■ Exercise aim
Every line of the listing must be repeated in the answer without alteration.

■ Exercise material
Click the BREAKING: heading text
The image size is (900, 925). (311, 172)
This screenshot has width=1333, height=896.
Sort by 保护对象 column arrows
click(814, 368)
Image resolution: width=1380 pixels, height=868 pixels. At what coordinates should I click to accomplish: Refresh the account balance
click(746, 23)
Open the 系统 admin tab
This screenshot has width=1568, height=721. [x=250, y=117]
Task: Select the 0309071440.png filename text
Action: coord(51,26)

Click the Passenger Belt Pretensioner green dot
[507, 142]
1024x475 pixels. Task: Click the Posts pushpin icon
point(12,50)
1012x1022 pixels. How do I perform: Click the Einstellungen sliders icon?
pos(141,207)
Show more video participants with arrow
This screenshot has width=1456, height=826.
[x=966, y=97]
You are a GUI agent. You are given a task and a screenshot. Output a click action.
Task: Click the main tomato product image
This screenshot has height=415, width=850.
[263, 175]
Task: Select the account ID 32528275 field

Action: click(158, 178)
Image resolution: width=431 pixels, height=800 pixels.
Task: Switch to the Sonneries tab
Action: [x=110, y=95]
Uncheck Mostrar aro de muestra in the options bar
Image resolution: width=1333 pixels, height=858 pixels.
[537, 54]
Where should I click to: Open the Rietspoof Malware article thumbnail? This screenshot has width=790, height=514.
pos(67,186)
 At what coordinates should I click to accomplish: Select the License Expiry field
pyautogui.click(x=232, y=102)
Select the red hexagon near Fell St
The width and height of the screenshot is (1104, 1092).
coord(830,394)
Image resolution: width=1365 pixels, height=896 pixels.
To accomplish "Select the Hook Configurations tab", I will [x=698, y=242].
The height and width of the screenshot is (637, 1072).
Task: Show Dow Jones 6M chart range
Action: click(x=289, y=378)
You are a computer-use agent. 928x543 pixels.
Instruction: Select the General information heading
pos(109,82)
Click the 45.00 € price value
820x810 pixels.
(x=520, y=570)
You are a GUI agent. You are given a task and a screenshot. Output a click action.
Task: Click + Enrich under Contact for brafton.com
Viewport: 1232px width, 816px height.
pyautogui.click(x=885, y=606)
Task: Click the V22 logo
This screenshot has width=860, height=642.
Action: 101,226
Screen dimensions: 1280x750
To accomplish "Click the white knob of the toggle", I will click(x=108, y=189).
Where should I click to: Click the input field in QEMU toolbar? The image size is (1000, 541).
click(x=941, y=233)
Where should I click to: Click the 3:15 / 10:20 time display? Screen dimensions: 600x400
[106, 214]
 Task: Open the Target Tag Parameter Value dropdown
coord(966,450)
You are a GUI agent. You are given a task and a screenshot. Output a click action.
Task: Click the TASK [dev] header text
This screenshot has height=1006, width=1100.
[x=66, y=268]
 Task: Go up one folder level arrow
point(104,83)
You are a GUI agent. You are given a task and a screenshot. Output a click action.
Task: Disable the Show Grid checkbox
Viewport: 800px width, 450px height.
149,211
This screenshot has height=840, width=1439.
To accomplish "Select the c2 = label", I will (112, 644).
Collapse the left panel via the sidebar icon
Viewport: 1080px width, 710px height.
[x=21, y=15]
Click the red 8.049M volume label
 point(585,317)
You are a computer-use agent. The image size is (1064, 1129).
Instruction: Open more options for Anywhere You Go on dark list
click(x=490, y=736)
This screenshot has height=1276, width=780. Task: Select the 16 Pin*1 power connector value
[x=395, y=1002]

■ Exercise result
Click the BREAKING: heading text
The image size is (900, 925). (311, 172)
This screenshot has width=1333, height=896.
Sort by 保护对象 column arrows
click(814, 368)
Image resolution: width=1380 pixels, height=868 pixels. At what coordinates should I click to accomplish: Refresh the account balance
click(746, 23)
Open the 系统 admin tab
This screenshot has width=1568, height=721. [x=250, y=117]
Task: Select the 0309071440.png filename text
Action: coord(51,26)

Click the Passenger Belt Pretensioner green dot
[507, 142]
1024x475 pixels. Task: Click the Posts pushpin icon
point(12,50)
1012x1022 pixels. How do I perform: Click the Einstellungen sliders icon?
pos(141,207)
Show more video participants with arrow
This screenshot has width=1456, height=826.
[x=966, y=97]
You are a GUI agent. You are given a task and a screenshot. Output a click action.
Task: Click the main tomato product image
This screenshot has height=415, width=850.
[263, 175]
Task: Select the account ID 32528275 field

Action: click(158, 178)
Image resolution: width=431 pixels, height=800 pixels.
Task: Switch to the Sonneries tab
Action: [x=110, y=95]
Uncheck Mostrar aro de muestra in the options bar
Image resolution: width=1333 pixels, height=858 pixels.
[537, 54]
Where should I click to: Open the Rietspoof Malware article thumbnail? This screenshot has width=790, height=514.
pos(67,186)
 At what coordinates should I click to accomplish: Select the License Expiry field
pyautogui.click(x=232, y=102)
Select the red hexagon near Fell St
The width and height of the screenshot is (1104, 1092).
coord(830,394)
Image resolution: width=1365 pixels, height=896 pixels.
To accomplish "Select the Hook Configurations tab", I will [x=698, y=242].
The height and width of the screenshot is (637, 1072).
Task: Show Dow Jones 6M chart range
Action: click(x=289, y=378)
You are a computer-use agent. 928x543 pixels.
Instruction: Select the General information heading
pos(109,82)
Click the 45.00 € price value
820x810 pixels.
(x=520, y=570)
You are a GUI agent. You are given a task and a screenshot. Output a click action.
Task: Click + Enrich under Contact for brafton.com
Viewport: 1232px width, 816px height.
pyautogui.click(x=885, y=606)
Task: Click the V22 logo
This screenshot has width=860, height=642.
Action: 101,226
Screen dimensions: 1280x750
To accomplish "Click the white knob of the toggle", I will click(x=108, y=189).
Where should I click to: Click the input field in QEMU toolbar? The image size is (1000, 541).
click(x=941, y=233)
Where should I click to: Click the 3:15 / 10:20 time display? Screen dimensions: 600x400
[106, 214]
 Task: Open the Target Tag Parameter Value dropdown
coord(966,450)
You are a GUI agent. You are given a task and a screenshot. Output a click action.
Task: Click the TASK [dev] header text
This screenshot has height=1006, width=1100.
[x=66, y=268]
 Task: Go up one folder level arrow
point(104,83)
You are a GUI agent. You are given a task and a screenshot. Output a click action.
Task: Disable the Show Grid checkbox
Viewport: 800px width, 450px height.
149,211
This screenshot has height=840, width=1439.
To accomplish "Select the c2 = label", I will (112, 644).
Collapse the left panel via the sidebar icon
Viewport: 1080px width, 710px height.
[x=21, y=15]
Click the red 8.049M volume label
 point(585,317)
You are a computer-use agent. The image size is (1064, 1129).
Instruction: Open more options for Anywhere You Go on dark list
click(x=490, y=736)
This screenshot has height=1276, width=780. Task: Select the 16 Pin*1 power connector value
[x=395, y=1002]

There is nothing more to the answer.